On some of the underlying challenges & emerging trends in advertising on CTV in the domestic market
So challenges can also be opportunities, and some of the challenges we saw were in education, as India is still a country of high traditional spending. We need to educate advertisers on how CTV, as a digital medium, is a growing channel and an incremental reach medium at that. For instance, the festive season this time is all going to be about going back to retail, OOH, a massive print spend, and a big burst on television across brands. But did you get your username on CTV? Because OTT is where he spends close to one hour of his time daily. So that’s the first challenge in the ecosystem's education.
If we talk about trends, the growing trend is that gaming has grown by leaps and bounds on CTV and is going to become a destination. Another major trend is programmatic advertising via CTV to avoid spillovers. We are a country that does a lot of direct buying. But how do you integrate the user's journey across multiple ecosystems that he operates in into one experience? That’s where programmatic advertising comes into the picture.
On how can marketers maximise viewer engagement on ads and improve the ad viewing experience for users on CTV?
That’s an interesting premise because on CTV there are two kinds of ecosystems which clearly occupy the maximum number of users—one is the OTT or on-demand content, and the other is user-generated content (UGC) like YouTube, for instance.
What does a user tend to do when they see an ad on YouTube or CTV? Because you are trying to put a 20-second ad in a three-minute video, obviously, the user will want to skip it, as he’s not committed to a long duration in the UGC ecosystem.
But the user's behaviour on OTT is very different, where on an average he spends an hour. He’s committed to spending longer there and hence doesn’t mind watching a 20-second ad here.

★ ★ ★ ★ ★

Assignment:
Repeat word for word the part of the passage on CTV advertising starting with "On how can marketers" and going on through "YouTube, for instance.". The lines that follow have no connection to the passage on CTV advertising.

Data block:

★ ★ ★ ★ ★

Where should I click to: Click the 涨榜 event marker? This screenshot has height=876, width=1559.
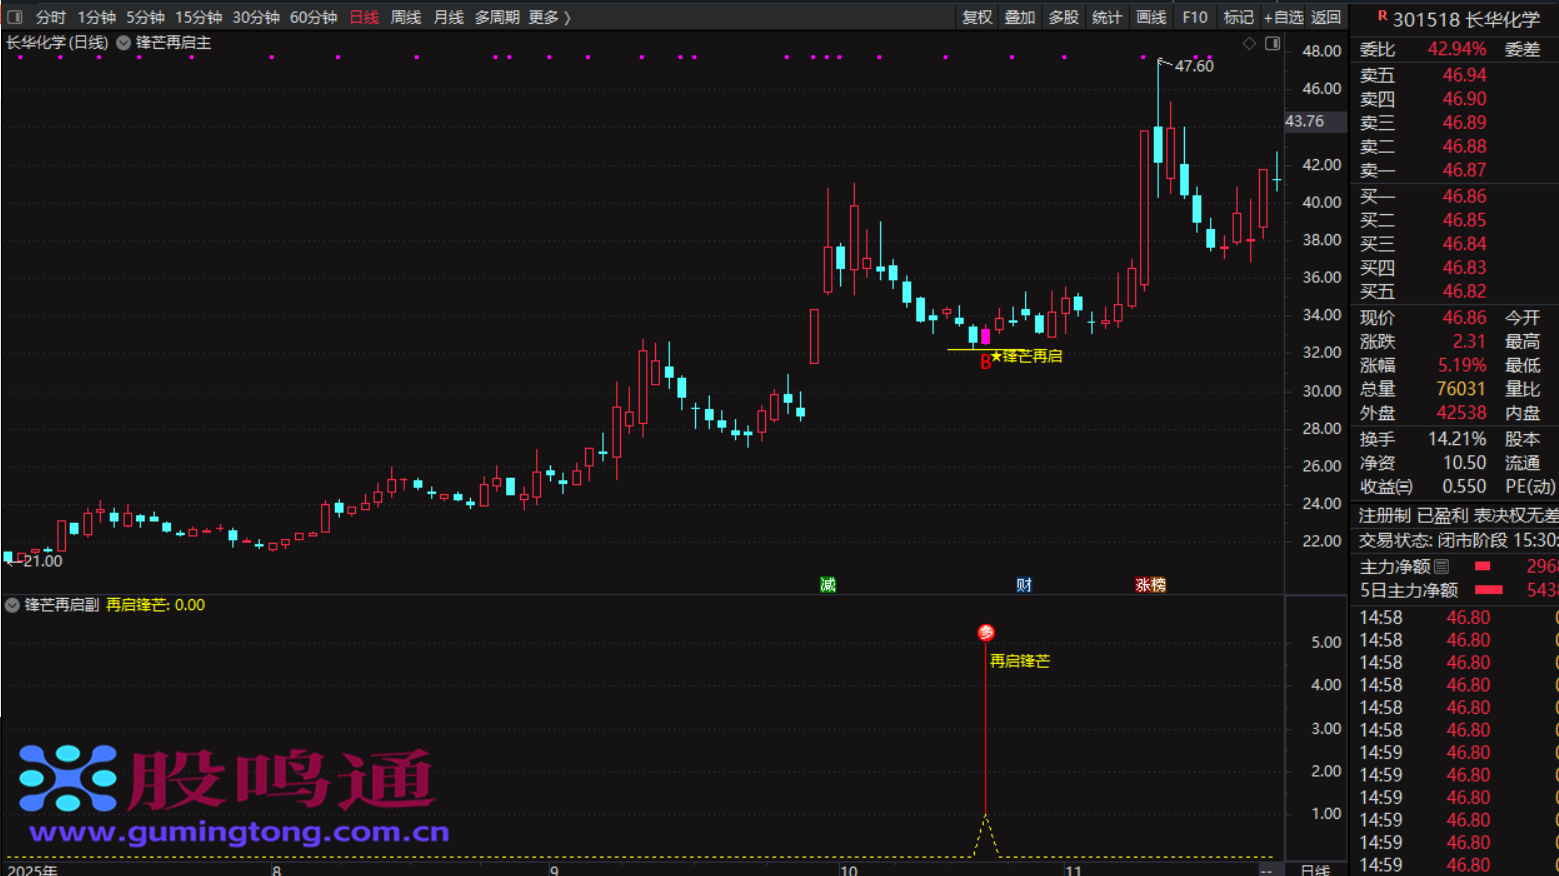[1150, 585]
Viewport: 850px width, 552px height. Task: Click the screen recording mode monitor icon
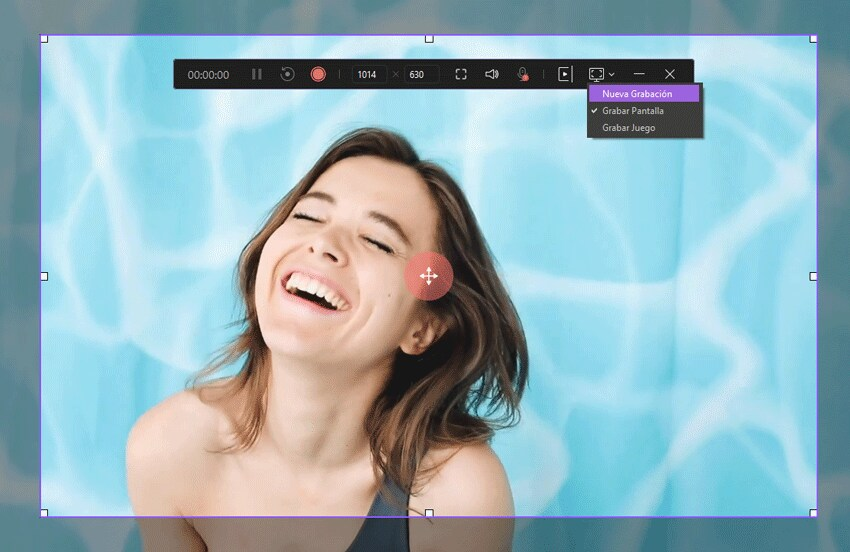(596, 74)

★ ★ ★ ★ ★

Output below:
On how can marketers maximise viewer engagement on ads and improve the ad viewing experience for users on CTV?
That’s an interesting premise because on CTV there are two kinds of ecosystems which clearly occupy the maximum number of users—one is the OTT or on-demand content, and the other is user-generated content (UGC) like YouTube, for instance.